=== Begin Enclosure ===

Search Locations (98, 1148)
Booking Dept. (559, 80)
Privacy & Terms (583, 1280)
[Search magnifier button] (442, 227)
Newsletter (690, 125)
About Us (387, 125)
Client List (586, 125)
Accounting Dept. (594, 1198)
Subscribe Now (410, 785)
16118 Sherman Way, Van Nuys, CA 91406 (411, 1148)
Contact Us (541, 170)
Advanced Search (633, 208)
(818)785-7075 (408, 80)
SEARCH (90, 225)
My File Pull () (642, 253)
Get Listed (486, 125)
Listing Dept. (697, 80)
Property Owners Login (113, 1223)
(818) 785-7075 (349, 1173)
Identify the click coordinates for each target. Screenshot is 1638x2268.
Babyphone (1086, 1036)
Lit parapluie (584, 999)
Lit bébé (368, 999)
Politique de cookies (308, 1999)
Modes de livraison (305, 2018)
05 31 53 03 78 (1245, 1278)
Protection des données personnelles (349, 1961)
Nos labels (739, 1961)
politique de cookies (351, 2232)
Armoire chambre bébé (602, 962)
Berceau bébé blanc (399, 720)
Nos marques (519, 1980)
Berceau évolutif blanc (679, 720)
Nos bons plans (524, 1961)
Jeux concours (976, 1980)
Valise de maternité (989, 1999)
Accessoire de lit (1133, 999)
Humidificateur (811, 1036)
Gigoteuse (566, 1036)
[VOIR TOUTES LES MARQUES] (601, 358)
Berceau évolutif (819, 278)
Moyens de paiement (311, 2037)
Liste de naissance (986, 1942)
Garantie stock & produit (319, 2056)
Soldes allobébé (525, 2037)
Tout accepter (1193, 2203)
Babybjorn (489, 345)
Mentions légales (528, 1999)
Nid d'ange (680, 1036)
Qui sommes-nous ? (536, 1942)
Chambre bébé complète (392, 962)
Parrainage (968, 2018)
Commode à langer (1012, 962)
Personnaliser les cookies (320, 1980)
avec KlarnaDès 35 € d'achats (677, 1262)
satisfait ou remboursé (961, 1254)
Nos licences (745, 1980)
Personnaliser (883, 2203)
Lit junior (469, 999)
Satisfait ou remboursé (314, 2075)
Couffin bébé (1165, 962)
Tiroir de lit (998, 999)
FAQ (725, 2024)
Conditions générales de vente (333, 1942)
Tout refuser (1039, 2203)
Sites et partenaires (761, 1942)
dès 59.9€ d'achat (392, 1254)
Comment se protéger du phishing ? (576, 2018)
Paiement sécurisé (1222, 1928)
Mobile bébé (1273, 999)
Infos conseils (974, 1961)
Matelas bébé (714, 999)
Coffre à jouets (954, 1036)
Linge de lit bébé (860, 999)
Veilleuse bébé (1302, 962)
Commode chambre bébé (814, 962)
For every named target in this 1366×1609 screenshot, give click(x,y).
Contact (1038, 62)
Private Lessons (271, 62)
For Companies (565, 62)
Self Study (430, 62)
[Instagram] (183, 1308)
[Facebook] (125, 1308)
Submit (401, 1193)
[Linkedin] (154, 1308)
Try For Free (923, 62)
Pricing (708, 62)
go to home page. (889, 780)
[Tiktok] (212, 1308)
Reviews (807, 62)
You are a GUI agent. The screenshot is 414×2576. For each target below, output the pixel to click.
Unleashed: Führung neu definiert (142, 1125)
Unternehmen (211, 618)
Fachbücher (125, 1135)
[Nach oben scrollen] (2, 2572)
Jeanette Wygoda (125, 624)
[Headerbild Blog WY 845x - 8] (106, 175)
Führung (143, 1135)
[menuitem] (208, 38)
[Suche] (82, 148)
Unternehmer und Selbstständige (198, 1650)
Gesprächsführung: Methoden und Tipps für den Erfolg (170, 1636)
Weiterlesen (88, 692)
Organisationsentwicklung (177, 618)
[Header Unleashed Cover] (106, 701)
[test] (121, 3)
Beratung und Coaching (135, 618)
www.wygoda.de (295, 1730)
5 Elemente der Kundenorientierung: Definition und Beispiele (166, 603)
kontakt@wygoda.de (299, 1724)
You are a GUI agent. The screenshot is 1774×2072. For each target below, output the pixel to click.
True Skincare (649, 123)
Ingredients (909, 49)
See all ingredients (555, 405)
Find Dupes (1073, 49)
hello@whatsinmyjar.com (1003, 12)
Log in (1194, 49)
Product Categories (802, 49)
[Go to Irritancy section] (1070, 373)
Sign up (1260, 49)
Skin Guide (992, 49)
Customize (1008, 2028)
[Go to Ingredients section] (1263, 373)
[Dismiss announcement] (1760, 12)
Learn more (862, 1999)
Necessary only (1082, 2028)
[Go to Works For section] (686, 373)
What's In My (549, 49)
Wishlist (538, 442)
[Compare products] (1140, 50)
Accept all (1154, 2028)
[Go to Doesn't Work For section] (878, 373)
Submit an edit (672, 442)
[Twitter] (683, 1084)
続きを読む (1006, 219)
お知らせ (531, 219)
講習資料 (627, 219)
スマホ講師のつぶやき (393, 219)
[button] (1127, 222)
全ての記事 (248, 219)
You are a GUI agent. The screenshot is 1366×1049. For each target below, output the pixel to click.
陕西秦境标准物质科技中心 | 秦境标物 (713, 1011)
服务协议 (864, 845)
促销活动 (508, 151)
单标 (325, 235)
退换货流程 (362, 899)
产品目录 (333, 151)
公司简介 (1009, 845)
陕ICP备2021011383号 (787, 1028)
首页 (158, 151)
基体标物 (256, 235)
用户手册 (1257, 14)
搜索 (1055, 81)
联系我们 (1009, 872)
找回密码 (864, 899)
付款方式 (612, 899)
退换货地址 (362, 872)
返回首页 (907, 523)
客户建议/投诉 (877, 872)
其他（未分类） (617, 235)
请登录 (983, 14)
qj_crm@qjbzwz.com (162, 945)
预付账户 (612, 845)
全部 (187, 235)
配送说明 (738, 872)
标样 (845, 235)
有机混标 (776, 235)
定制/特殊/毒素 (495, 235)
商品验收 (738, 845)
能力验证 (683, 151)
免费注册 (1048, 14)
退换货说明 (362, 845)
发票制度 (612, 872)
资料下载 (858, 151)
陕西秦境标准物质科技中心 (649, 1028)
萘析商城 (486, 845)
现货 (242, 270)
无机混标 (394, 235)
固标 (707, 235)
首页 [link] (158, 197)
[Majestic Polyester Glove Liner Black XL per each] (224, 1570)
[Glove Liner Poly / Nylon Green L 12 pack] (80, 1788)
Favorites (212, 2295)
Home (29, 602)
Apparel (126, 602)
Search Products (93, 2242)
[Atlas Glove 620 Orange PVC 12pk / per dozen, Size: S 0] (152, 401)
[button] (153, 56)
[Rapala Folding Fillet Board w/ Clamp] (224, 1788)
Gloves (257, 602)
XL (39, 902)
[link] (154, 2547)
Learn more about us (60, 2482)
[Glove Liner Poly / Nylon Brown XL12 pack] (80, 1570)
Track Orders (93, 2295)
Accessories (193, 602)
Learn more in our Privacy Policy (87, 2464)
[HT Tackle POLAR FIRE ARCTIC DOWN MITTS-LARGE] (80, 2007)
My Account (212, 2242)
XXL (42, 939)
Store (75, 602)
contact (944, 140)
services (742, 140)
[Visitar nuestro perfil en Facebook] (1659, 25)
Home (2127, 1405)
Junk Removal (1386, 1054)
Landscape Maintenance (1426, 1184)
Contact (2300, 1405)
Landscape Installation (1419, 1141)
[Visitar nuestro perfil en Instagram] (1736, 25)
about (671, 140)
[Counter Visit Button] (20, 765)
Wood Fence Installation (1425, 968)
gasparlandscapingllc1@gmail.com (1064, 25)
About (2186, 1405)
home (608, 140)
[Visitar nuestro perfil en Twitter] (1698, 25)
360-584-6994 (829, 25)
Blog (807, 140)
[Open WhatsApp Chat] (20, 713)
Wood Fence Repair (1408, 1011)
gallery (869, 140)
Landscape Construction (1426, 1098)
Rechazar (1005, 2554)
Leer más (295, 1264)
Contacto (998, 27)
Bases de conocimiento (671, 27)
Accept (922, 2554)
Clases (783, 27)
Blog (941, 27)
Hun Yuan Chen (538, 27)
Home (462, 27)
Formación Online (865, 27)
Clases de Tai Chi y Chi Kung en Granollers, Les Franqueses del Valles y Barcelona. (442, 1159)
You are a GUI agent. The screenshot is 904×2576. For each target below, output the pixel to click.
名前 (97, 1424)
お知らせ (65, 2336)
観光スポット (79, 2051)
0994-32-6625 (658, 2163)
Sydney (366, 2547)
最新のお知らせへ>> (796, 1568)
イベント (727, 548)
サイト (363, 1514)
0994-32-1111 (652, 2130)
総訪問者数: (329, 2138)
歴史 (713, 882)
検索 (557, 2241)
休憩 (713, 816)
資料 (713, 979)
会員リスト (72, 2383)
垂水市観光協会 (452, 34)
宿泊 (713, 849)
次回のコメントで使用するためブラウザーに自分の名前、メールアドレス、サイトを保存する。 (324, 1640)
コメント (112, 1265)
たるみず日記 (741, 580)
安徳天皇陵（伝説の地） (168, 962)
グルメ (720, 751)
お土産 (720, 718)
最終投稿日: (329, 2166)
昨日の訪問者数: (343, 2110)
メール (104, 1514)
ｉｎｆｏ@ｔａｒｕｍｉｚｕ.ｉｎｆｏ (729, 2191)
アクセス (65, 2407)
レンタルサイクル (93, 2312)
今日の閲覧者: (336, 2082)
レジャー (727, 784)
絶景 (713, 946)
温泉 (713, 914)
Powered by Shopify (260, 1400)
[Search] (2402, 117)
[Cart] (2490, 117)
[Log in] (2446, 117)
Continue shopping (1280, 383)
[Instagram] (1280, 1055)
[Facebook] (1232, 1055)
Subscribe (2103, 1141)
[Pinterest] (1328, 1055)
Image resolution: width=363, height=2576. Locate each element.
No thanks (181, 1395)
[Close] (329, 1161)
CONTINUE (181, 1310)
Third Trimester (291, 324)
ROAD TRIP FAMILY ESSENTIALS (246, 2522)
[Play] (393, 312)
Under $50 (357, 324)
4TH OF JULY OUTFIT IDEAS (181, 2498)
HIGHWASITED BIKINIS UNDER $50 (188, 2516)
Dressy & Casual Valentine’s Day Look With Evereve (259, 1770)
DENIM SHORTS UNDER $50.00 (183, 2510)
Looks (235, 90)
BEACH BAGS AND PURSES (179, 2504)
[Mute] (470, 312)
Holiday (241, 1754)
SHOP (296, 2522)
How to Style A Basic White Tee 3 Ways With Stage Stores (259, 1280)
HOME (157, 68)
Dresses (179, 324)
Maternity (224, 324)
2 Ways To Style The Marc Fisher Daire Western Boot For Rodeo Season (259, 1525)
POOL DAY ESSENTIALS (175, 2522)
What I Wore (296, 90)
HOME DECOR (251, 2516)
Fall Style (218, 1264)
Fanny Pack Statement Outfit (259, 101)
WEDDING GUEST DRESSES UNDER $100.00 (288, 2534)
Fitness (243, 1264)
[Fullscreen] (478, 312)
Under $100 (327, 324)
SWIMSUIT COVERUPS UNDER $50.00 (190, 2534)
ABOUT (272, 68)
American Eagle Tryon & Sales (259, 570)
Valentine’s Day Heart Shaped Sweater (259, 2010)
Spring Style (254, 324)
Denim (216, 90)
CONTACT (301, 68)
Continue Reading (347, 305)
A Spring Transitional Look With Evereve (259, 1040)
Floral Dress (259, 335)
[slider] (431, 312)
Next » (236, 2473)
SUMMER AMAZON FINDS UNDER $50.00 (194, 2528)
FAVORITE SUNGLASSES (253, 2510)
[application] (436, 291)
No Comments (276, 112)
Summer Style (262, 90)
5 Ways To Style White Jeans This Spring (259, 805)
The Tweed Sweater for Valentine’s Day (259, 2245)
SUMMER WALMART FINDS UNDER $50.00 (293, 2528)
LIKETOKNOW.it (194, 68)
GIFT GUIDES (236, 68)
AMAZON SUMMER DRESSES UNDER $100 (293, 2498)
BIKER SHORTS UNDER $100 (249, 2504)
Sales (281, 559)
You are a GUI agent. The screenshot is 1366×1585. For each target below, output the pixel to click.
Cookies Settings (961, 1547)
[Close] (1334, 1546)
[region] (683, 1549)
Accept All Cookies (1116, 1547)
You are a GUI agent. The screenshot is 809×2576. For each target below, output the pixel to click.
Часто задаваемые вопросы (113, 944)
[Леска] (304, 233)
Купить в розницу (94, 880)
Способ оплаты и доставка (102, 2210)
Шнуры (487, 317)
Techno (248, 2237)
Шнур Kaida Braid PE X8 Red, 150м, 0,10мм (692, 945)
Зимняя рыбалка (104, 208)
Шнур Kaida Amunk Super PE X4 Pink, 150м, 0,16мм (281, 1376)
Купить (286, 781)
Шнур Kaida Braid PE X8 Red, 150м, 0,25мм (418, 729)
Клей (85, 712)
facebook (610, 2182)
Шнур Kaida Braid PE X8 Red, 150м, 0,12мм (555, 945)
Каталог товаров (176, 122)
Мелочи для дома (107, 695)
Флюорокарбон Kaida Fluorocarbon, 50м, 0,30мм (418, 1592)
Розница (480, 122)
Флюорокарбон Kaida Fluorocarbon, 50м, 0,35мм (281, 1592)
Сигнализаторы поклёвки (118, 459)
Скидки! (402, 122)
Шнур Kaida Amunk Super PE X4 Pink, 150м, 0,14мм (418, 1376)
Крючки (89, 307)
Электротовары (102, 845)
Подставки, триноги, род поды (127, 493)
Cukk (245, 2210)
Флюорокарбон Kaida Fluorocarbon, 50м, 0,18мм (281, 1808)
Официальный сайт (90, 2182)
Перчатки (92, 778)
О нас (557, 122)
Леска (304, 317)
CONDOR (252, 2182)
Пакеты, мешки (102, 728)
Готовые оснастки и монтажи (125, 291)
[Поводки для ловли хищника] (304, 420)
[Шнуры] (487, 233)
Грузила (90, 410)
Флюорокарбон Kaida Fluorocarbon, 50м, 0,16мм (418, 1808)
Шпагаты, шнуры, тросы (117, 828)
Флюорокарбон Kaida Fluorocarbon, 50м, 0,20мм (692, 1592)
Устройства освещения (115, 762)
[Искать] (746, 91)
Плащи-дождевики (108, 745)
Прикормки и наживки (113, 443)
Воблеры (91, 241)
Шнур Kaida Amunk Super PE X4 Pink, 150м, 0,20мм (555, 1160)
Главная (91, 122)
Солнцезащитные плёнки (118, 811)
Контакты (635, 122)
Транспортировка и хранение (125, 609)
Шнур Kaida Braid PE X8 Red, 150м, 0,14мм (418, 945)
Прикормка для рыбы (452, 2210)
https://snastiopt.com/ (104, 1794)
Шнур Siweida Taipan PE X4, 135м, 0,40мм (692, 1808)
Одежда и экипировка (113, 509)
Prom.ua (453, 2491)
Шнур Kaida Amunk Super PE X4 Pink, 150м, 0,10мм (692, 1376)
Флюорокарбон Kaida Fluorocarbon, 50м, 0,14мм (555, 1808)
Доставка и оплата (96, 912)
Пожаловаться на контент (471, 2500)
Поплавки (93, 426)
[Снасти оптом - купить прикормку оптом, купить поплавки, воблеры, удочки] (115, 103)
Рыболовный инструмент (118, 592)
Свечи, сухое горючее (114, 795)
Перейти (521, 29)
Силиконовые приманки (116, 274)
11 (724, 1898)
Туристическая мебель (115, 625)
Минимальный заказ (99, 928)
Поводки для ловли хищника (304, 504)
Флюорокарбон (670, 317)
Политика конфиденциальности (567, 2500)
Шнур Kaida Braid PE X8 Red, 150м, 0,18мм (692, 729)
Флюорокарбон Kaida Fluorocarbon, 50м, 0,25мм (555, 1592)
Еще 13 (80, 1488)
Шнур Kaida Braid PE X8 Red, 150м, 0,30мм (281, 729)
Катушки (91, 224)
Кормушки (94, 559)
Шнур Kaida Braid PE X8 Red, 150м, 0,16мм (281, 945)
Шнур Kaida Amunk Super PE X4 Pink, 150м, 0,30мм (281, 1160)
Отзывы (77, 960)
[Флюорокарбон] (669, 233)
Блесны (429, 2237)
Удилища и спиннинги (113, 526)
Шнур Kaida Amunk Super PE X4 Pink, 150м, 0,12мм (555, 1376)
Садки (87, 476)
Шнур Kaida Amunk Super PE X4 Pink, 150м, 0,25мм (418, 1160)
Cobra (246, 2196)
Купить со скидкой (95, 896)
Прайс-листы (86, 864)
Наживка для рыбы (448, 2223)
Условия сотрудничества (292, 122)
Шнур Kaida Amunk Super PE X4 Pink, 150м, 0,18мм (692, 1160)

=== End Enclosure ===

> _TRY IT_
When you retype the data above, start at its first line, stop after the line containing "Listing Dept. (697, 80)", and leave out everything else.

> _TASK SOLUTION_
Search Locations (98, 1148)
Booking Dept. (559, 80)
Privacy & Terms (583, 1280)
[Search magnifier button] (442, 227)
Newsletter (690, 125)
About Us (387, 125)
Client List (586, 125)
Accounting Dept. (594, 1198)
Subscribe Now (410, 785)
16118 Sherman Way, Van Nuys, CA 91406 (411, 1148)
Contact Us (541, 170)
Advanced Search (633, 208)
(818)785-7075 (408, 80)
SEARCH (90, 225)
My File Pull () (642, 253)
Get Listed (486, 125)
Listing Dept. (697, 80)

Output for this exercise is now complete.